> Assignment
Scan the records below for the line containing "Given: Click the SEAT-FILL column header" and the line containing "The height and width of the screenshot is (502, 603).". Copy both, plus every line between, exactly.

[Stored data entries]
-=-=-
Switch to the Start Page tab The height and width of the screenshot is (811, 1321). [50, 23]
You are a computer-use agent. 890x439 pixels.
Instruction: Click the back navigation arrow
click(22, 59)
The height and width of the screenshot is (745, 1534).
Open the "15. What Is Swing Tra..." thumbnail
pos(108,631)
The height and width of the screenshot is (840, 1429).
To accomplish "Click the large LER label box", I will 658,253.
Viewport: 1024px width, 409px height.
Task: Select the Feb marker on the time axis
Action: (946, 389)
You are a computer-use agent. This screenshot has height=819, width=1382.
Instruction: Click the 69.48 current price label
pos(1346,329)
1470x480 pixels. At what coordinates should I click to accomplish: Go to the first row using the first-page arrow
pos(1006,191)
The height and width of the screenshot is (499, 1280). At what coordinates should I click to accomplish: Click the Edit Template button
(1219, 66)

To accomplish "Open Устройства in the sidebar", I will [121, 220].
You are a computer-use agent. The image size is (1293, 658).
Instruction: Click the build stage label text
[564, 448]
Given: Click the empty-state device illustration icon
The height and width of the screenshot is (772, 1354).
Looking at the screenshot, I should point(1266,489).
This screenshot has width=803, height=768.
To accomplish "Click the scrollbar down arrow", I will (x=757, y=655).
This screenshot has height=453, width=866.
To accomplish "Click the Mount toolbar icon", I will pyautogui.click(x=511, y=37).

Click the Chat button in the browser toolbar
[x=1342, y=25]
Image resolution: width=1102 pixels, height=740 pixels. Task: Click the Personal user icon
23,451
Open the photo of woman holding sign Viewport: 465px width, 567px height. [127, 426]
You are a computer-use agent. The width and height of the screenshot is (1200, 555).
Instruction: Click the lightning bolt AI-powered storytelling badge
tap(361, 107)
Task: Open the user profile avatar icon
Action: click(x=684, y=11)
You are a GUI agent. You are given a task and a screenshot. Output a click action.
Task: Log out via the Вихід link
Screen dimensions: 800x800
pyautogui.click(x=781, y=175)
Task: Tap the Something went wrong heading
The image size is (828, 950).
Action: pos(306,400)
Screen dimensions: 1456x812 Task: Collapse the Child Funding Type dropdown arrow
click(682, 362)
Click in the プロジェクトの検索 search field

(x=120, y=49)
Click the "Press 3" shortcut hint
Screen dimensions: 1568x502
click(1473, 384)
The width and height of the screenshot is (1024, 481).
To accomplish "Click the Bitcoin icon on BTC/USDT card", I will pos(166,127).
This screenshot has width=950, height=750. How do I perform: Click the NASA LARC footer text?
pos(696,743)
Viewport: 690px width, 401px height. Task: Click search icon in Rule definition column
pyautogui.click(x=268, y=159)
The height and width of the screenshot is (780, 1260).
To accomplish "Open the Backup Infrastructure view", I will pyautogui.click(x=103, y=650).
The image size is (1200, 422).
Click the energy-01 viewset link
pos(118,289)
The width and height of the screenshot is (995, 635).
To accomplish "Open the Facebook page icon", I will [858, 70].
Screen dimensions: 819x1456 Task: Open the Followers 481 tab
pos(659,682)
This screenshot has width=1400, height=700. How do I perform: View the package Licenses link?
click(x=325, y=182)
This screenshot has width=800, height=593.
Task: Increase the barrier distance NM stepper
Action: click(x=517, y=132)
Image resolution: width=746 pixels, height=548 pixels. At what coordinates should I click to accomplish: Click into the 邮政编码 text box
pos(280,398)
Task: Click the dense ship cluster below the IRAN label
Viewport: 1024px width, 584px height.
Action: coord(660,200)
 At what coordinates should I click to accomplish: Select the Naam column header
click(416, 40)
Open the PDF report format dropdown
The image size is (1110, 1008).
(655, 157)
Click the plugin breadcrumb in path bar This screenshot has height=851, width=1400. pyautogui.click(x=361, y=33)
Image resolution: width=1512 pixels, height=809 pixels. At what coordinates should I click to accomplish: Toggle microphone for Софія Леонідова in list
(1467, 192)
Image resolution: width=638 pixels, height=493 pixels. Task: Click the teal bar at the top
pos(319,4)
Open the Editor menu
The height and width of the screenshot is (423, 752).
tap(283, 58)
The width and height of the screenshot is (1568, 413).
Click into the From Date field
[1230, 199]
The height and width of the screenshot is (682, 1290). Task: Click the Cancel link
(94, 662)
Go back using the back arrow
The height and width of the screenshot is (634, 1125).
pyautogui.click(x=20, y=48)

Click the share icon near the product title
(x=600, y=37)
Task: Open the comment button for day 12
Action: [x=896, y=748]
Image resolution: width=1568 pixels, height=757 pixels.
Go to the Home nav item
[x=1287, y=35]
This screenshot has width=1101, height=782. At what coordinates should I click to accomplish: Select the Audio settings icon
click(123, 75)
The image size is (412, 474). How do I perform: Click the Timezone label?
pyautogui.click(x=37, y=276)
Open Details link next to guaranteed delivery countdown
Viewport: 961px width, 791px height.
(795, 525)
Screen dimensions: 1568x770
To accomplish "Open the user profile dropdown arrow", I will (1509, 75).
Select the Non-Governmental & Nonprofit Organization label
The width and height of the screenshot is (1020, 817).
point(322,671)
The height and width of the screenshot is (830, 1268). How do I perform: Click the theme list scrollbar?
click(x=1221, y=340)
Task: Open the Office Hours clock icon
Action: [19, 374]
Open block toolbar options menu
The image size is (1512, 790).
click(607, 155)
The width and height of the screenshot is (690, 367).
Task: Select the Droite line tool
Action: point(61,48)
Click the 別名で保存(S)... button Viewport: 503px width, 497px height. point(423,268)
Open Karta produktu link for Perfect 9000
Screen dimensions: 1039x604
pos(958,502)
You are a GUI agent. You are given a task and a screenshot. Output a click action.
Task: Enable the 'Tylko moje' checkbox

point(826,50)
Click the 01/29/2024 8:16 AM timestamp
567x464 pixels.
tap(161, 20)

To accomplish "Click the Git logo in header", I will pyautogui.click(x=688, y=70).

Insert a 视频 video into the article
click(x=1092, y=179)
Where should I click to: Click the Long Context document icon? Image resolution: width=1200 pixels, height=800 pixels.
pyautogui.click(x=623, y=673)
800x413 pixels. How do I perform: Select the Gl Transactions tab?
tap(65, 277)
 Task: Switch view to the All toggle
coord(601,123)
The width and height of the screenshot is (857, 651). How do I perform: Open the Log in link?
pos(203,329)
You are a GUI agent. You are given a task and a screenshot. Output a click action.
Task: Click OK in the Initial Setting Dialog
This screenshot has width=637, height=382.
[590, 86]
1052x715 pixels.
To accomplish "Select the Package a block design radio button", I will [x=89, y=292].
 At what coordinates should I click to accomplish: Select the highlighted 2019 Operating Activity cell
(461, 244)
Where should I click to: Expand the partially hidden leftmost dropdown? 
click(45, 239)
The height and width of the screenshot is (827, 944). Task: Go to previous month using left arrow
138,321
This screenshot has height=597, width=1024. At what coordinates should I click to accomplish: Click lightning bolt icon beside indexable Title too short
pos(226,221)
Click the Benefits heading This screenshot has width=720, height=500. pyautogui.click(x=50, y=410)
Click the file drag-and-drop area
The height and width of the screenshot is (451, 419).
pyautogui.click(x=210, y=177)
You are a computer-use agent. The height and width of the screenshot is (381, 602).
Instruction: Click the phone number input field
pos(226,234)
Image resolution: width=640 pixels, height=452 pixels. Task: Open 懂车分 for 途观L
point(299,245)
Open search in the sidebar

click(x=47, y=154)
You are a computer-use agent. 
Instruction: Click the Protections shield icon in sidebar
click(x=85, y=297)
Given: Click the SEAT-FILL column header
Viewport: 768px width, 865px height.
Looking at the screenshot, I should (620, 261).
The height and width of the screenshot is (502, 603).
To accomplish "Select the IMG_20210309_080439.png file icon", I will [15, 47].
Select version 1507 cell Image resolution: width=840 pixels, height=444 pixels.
-=-=-
> Expected answer
Given: Click the SEAT-FILL column header
Viewport: 768px width, 865px height.
Looking at the screenshot, I should (620, 261).
The height and width of the screenshot is (502, 603).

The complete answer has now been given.